→ **Assignment**
Whatever the records hold, copy it exactly and completely.

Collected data
--- START ---

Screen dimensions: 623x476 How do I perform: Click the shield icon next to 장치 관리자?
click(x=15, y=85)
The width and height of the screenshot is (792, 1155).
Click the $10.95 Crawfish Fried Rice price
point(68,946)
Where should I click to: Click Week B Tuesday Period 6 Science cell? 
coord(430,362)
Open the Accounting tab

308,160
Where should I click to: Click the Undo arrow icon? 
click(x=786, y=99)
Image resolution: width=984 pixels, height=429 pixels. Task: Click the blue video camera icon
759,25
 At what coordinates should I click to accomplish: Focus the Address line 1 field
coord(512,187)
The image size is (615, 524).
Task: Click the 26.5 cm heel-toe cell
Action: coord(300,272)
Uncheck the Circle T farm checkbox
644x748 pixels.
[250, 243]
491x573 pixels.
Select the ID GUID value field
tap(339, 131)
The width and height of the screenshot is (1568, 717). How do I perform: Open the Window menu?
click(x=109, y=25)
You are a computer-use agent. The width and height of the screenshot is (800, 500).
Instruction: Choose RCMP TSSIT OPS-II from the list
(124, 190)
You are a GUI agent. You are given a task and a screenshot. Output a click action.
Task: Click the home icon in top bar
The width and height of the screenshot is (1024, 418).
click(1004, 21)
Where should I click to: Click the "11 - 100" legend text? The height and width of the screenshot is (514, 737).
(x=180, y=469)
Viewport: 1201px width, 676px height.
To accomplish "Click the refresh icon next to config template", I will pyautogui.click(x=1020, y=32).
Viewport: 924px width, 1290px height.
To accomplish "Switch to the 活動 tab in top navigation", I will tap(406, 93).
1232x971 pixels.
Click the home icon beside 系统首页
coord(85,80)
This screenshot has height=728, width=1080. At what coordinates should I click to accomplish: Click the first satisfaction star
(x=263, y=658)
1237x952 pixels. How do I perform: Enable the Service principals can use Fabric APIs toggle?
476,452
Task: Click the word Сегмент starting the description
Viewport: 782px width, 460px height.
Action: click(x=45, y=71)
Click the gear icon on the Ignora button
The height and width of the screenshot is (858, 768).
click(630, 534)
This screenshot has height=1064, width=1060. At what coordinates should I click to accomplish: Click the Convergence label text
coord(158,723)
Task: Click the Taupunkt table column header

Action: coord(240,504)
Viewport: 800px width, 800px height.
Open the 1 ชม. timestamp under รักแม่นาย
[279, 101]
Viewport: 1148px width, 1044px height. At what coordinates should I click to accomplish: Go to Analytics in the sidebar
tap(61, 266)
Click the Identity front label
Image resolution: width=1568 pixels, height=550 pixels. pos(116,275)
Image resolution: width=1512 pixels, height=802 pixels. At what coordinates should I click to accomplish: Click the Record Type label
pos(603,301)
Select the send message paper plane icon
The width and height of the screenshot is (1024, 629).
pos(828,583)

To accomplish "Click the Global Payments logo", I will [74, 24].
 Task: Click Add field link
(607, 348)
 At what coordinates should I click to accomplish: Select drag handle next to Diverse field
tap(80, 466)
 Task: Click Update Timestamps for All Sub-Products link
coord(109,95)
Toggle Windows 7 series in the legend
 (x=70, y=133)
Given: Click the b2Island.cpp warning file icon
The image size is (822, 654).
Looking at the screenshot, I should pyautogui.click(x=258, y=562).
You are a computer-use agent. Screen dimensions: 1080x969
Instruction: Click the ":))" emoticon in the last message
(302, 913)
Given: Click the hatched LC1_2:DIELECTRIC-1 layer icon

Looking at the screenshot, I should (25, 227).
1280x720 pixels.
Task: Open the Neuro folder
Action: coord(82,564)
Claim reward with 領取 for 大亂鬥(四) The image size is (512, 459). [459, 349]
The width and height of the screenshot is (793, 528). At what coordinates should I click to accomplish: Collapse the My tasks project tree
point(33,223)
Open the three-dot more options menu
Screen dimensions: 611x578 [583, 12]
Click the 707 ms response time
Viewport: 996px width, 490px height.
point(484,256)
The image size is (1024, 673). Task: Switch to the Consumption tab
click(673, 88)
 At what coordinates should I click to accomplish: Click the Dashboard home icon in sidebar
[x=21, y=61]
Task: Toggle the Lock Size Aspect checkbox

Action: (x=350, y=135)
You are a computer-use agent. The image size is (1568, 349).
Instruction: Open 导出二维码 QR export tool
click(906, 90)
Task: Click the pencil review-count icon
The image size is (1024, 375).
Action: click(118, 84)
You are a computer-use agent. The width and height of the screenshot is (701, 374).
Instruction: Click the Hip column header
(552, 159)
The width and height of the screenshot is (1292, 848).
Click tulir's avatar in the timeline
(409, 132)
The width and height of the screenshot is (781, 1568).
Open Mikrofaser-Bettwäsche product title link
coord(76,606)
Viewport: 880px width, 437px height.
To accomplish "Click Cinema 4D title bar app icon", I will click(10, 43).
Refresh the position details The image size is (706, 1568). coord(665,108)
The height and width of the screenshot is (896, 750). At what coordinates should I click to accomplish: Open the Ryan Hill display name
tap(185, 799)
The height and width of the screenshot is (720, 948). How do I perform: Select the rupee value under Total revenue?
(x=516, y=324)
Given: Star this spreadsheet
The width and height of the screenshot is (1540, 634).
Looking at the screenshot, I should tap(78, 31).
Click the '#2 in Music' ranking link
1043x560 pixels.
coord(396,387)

--- END ---

→ **Expected answer**
Screen dimensions: 623x476 How do I perform: Click the shield icon next to 장치 관리자?
click(x=15, y=85)
The width and height of the screenshot is (792, 1155).
Click the $10.95 Crawfish Fried Rice price
point(68,946)
Where should I click to: Click Week B Tuesday Period 6 Science cell? 
coord(430,362)
Open the Accounting tab

308,160
Where should I click to: Click the Undo arrow icon? 
click(x=786, y=99)
Image resolution: width=984 pixels, height=429 pixels. Task: Click the blue video camera icon
759,25
 At what coordinates should I click to accomplish: Focus the Address line 1 field
coord(512,187)
The image size is (615, 524).
Task: Click the 26.5 cm heel-toe cell
Action: coord(300,272)
Uncheck the Circle T farm checkbox
644x748 pixels.
[250, 243]
491x573 pixels.
Select the ID GUID value field
tap(339, 131)
The width and height of the screenshot is (1568, 717). How do I perform: Open the Window menu?
click(x=109, y=25)
You are a computer-use agent. The width and height of the screenshot is (800, 500).
Instruction: Choose RCMP TSSIT OPS-II from the list
(124, 190)
You are a GUI agent. You are given a task and a screenshot. Output a click action.
Task: Click the home icon in top bar
The width and height of the screenshot is (1024, 418).
click(1004, 21)
Where should I click to: Click the "11 - 100" legend text? The height and width of the screenshot is (514, 737).
(x=180, y=469)
Viewport: 1201px width, 676px height.
To accomplish "Click the refresh icon next to config template", I will pyautogui.click(x=1020, y=32).
Viewport: 924px width, 1290px height.
To accomplish "Switch to the 活動 tab in top navigation", I will tap(406, 93).
1232x971 pixels.
Click the home icon beside 系统首页
coord(85,80)
This screenshot has height=728, width=1080. At what coordinates should I click to accomplish: Click the first satisfaction star
(x=263, y=658)
1237x952 pixels. How do I perform: Enable the Service principals can use Fabric APIs toggle?
476,452
Task: Click the word Сегмент starting the description
Viewport: 782px width, 460px height.
Action: click(x=45, y=71)
Click the gear icon on the Ignora button
The height and width of the screenshot is (858, 768).
click(630, 534)
This screenshot has height=1064, width=1060. At what coordinates should I click to accomplish: Click the Convergence label text
coord(158,723)
Task: Click the Taupunkt table column header

Action: coord(240,504)
Viewport: 800px width, 800px height.
Open the 1 ชม. timestamp under รักแม่นาย
[279, 101]
Viewport: 1148px width, 1044px height. At what coordinates should I click to accomplish: Go to Analytics in the sidebar
tap(61, 266)
Click the Identity front label
Image resolution: width=1568 pixels, height=550 pixels. pos(116,275)
Image resolution: width=1512 pixels, height=802 pixels. At what coordinates should I click to accomplish: Click the Record Type label
pos(603,301)
Select the send message paper plane icon
The width and height of the screenshot is (1024, 629).
pos(828,583)

To accomplish "Click the Global Payments logo", I will [74, 24].
 Task: Click Add field link
(607, 348)
 At what coordinates should I click to accomplish: Select drag handle next to Diverse field
tap(80, 466)
 Task: Click Update Timestamps for All Sub-Products link
coord(109,95)
Toggle Windows 7 series in the legend
 (x=70, y=133)
Given: Click the b2Island.cpp warning file icon
The image size is (822, 654).
Looking at the screenshot, I should pyautogui.click(x=258, y=562).
You are a computer-use agent. Screen dimensions: 1080x969
Instruction: Click the ":))" emoticon in the last message
(302, 913)
Given: Click the hatched LC1_2:DIELECTRIC-1 layer icon

Looking at the screenshot, I should (25, 227).
1280x720 pixels.
Task: Open the Neuro folder
Action: coord(82,564)
Claim reward with 領取 for 大亂鬥(四) The image size is (512, 459). [459, 349]
The width and height of the screenshot is (793, 528). At what coordinates should I click to accomplish: Collapse the My tasks project tree
point(33,223)
Open the three-dot more options menu
Screen dimensions: 611x578 [583, 12]
Click the 707 ms response time
Viewport: 996px width, 490px height.
point(484,256)
The image size is (1024, 673). Task: Switch to the Consumption tab
click(673, 88)
 At what coordinates should I click to accomplish: Click the Dashboard home icon in sidebar
[x=21, y=61]
Task: Toggle the Lock Size Aspect checkbox

Action: (x=350, y=135)
You are a computer-use agent. The image size is (1568, 349).
Instruction: Open 导出二维码 QR export tool
click(906, 90)
Task: Click the pencil review-count icon
The image size is (1024, 375).
Action: click(118, 84)
You are a computer-use agent. The width and height of the screenshot is (701, 374).
Instruction: Click the Hip column header
(552, 159)
The width and height of the screenshot is (1292, 848).
Click tulir's avatar in the timeline
(409, 132)
The width and height of the screenshot is (781, 1568).
Open Mikrofaser-Bettwäsche product title link
coord(76,606)
Viewport: 880px width, 437px height.
To accomplish "Click Cinema 4D title bar app icon", I will click(10, 43).
Refresh the position details The image size is (706, 1568). coord(665,108)
The height and width of the screenshot is (896, 750). At what coordinates should I click to accomplish: Open the Ryan Hill display name
tap(185, 799)
The height and width of the screenshot is (720, 948). How do I perform: Select the rupee value under Total revenue?
(x=516, y=324)
Given: Star this spreadsheet
The width and height of the screenshot is (1540, 634).
Looking at the screenshot, I should tap(78, 31).
Click the '#2 in Music' ranking link
1043x560 pixels.
coord(396,387)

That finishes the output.